Hamburg. Wilhelmsburger wollen das Krankenhaus retten, sie fürchten eine abgespeckte Versorgung. Am Dienstag tagt der Gesundheitsausschuss.

Die Sitzungen im Gesundheitsausschuss der Hamburgischen Bürgerschaft sind meist Expertenrunden mit wenig Gegenwehr. Die rot-grüne Mehrheit im Senat schwebt seit 2015 über jedem Thema.

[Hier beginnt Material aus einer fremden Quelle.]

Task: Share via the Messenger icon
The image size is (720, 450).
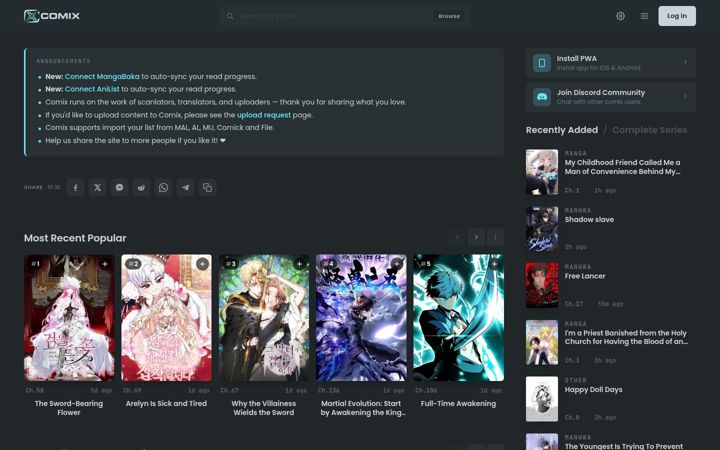Action: coord(119,187)
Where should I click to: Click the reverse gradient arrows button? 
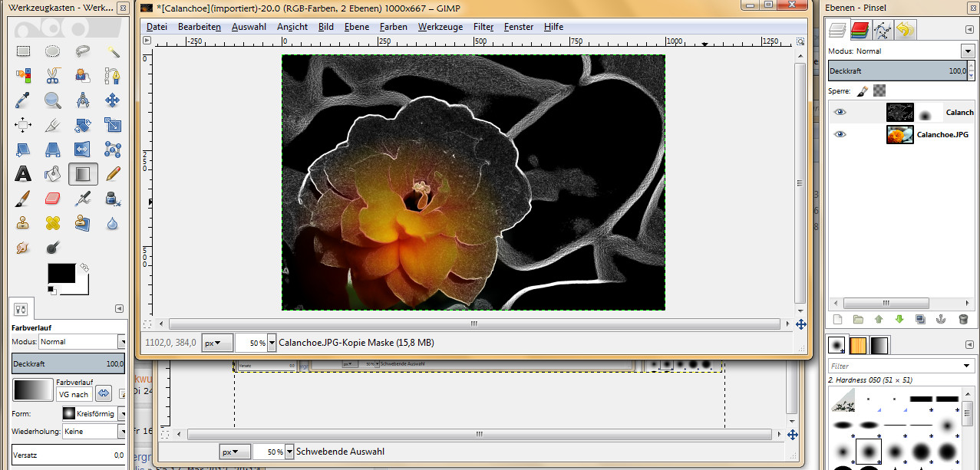[104, 393]
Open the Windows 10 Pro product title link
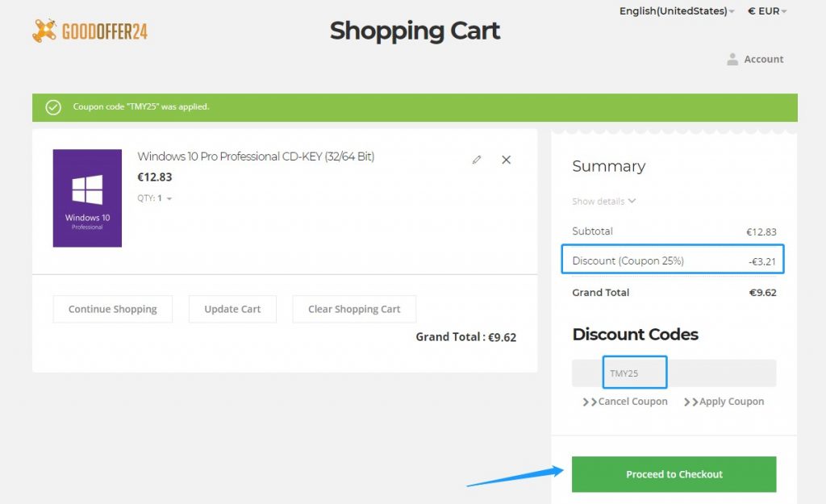826x504 pixels. pyautogui.click(x=256, y=156)
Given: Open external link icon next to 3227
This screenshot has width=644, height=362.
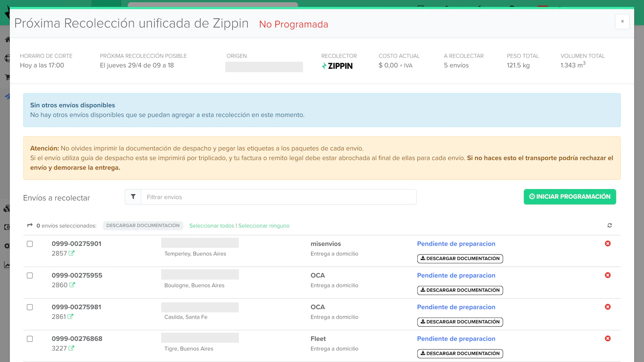Looking at the screenshot, I should click(x=71, y=348).
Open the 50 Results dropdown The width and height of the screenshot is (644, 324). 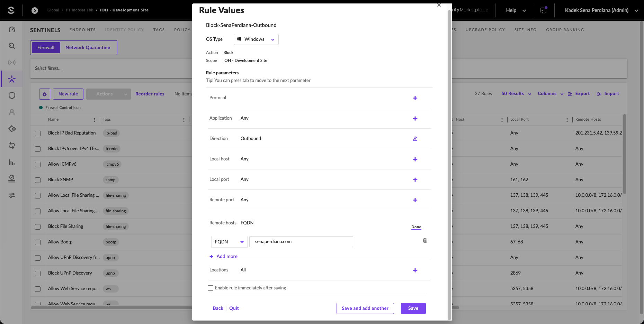point(516,94)
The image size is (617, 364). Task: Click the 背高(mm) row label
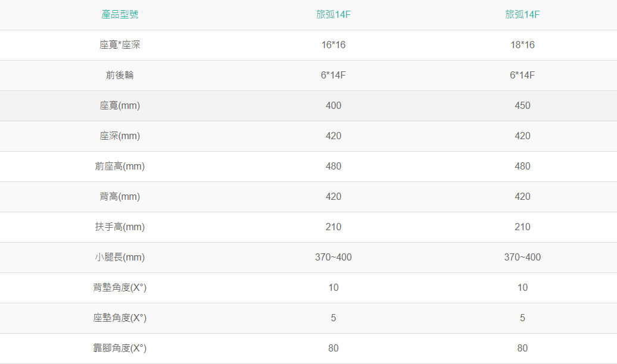[x=120, y=196]
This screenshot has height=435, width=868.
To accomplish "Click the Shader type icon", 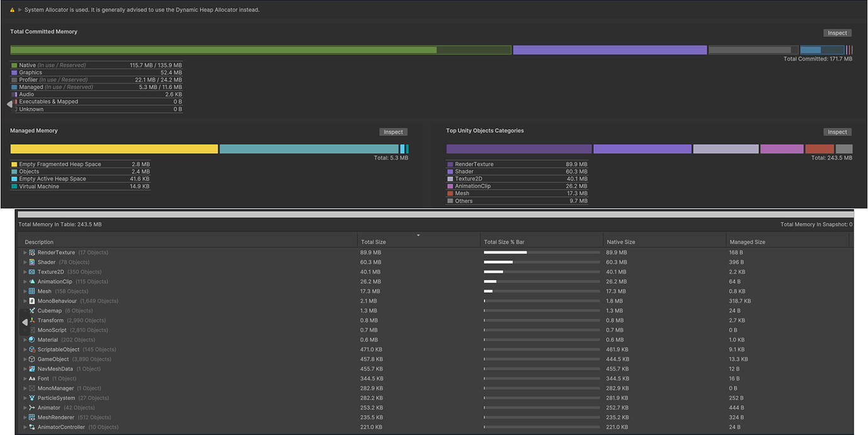I will (32, 262).
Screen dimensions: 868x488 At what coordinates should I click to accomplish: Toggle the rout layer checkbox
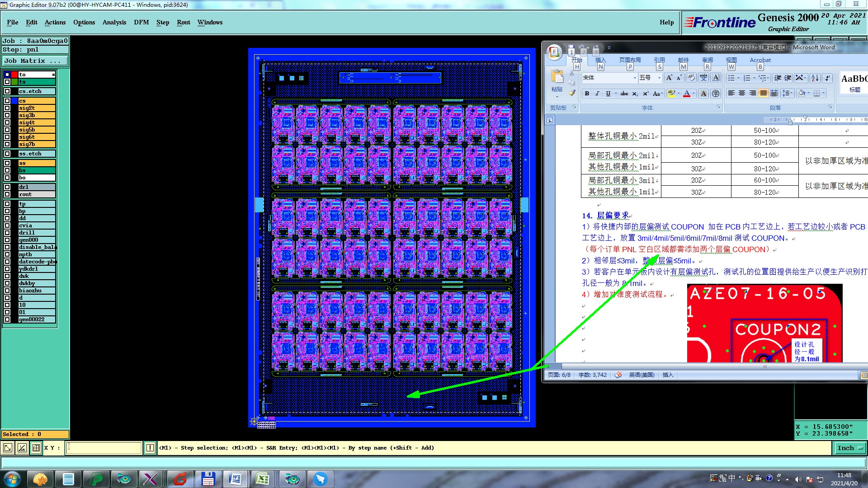pyautogui.click(x=7, y=194)
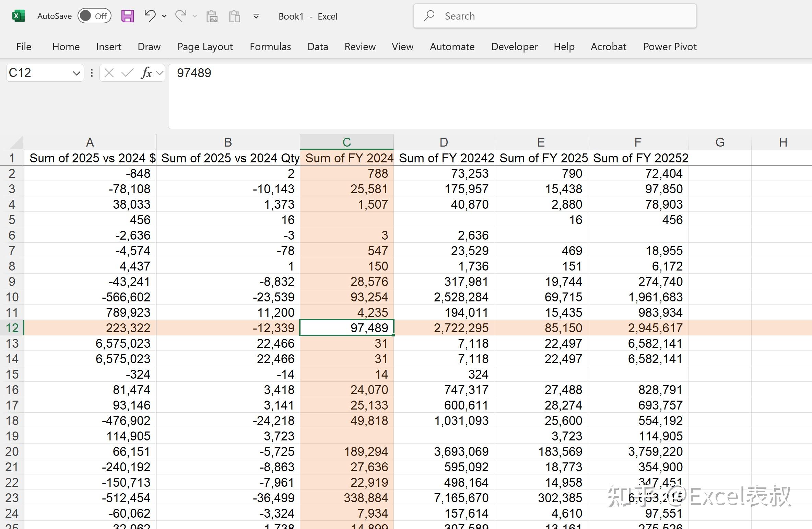Cancel cell entry with the X icon

109,73
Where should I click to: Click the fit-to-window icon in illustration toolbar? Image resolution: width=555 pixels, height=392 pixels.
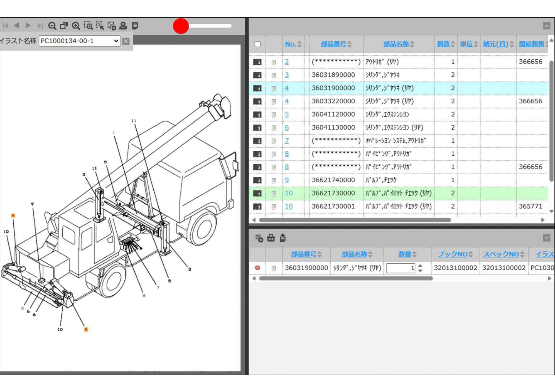point(64,26)
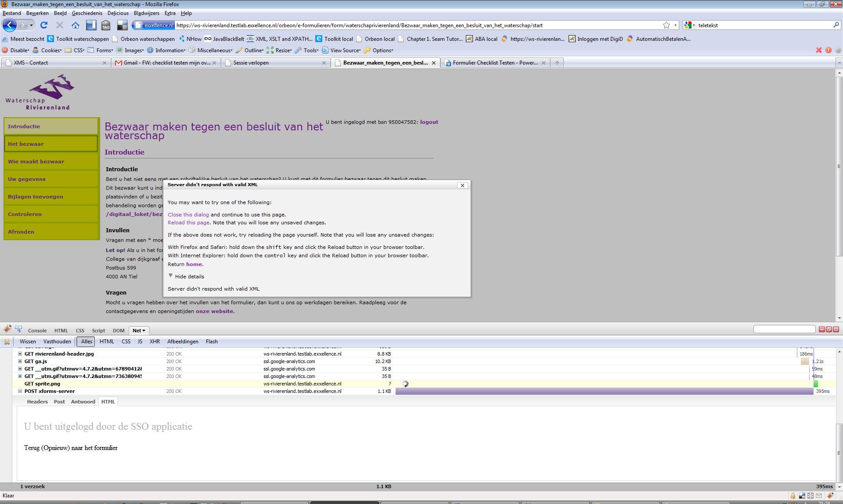843x504 pixels.
Task: Click the Reload this page link
Action: (x=188, y=223)
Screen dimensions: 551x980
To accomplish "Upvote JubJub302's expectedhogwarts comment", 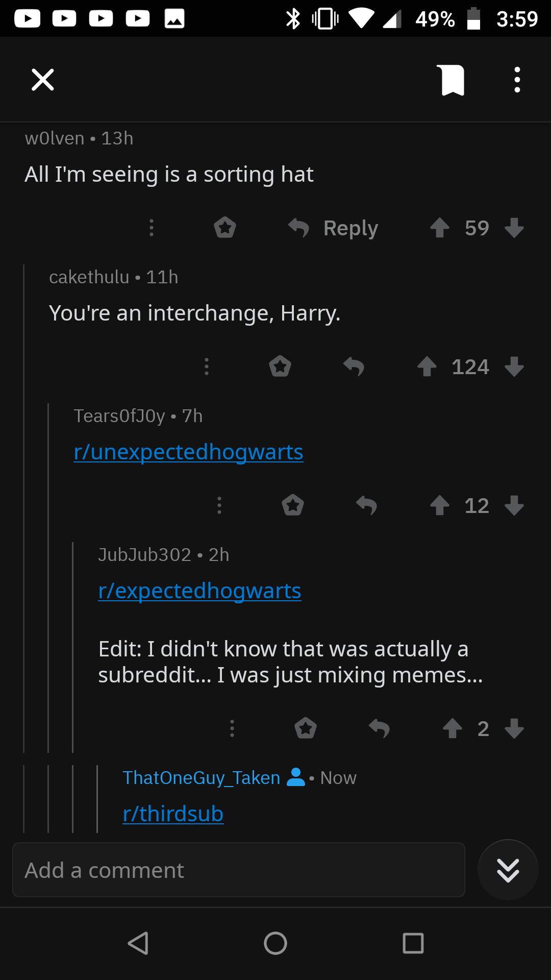I will coord(452,728).
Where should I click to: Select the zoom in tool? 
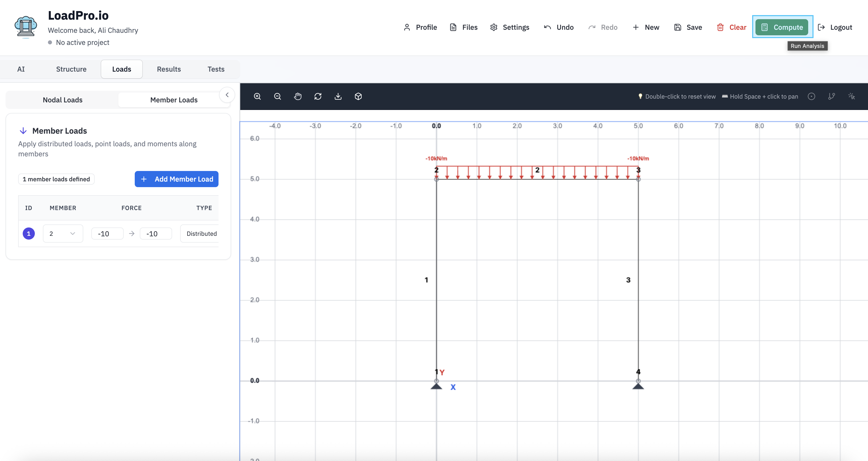click(x=257, y=96)
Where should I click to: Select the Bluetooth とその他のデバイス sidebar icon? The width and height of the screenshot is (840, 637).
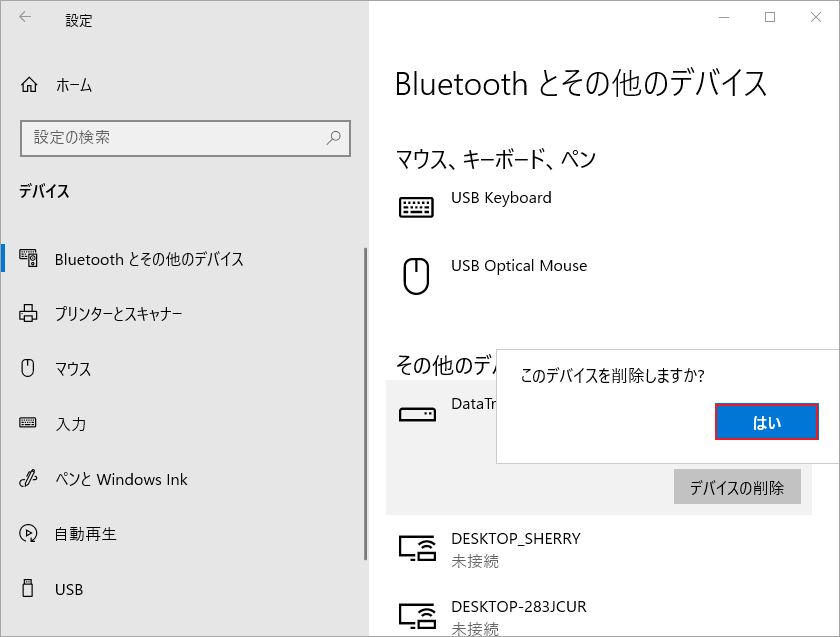pyautogui.click(x=28, y=259)
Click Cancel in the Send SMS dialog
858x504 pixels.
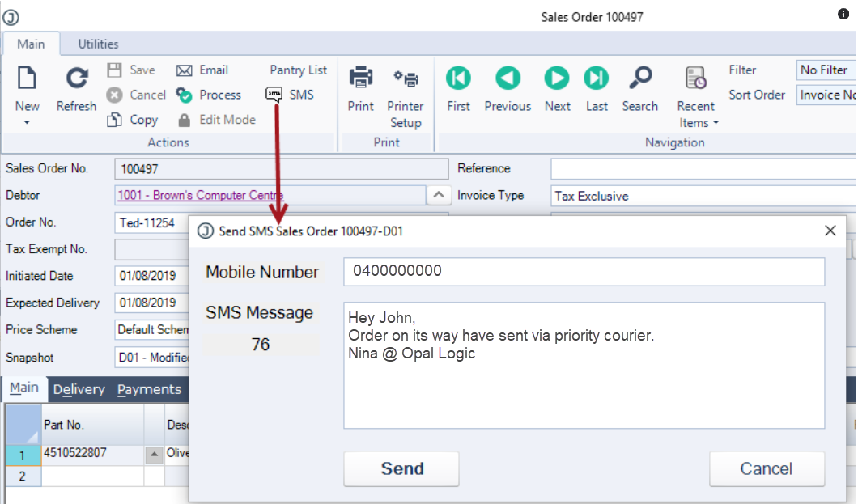pyautogui.click(x=767, y=468)
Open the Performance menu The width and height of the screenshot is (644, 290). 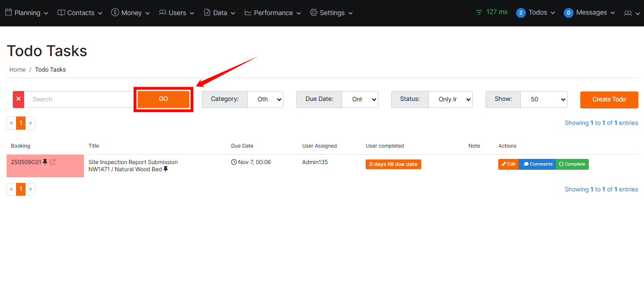click(x=273, y=13)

Auch die Fachleute, die hie und da hinzugezogen werden, um Besonderheiten bei der medizinischen Versorgung in Hamburg oder Auswirkungen von Bundesgesetzen zu erklären, können selten die geschäftsmäßige Routine durchbrechen. Das dürfte gänzlich anders sein bei der Sitzung am Dienstag im Rathaus. Die Straße hat sich angemeldet.

Wer im neu sortierten Gesundheitsausschuss sitzt, ist nicht nur näher dran am allumfassenden Thema Corona. Alle Mitglieder haben auch ein Protestschreiben vorliegen, in dem es um die Zukunft des Krankenhauses Groß-Sand in Wilhelmsburg geht. Und darin wird klar formuliert: Die Wilhelmsburger werden sich nicht abspeisen lassen mit einem abgespeckten Medizinischen Versorgungszentrum statt einer Vollversorger-Klinik mit Notaufnahme und Fachabteilungen wie Chirurgie.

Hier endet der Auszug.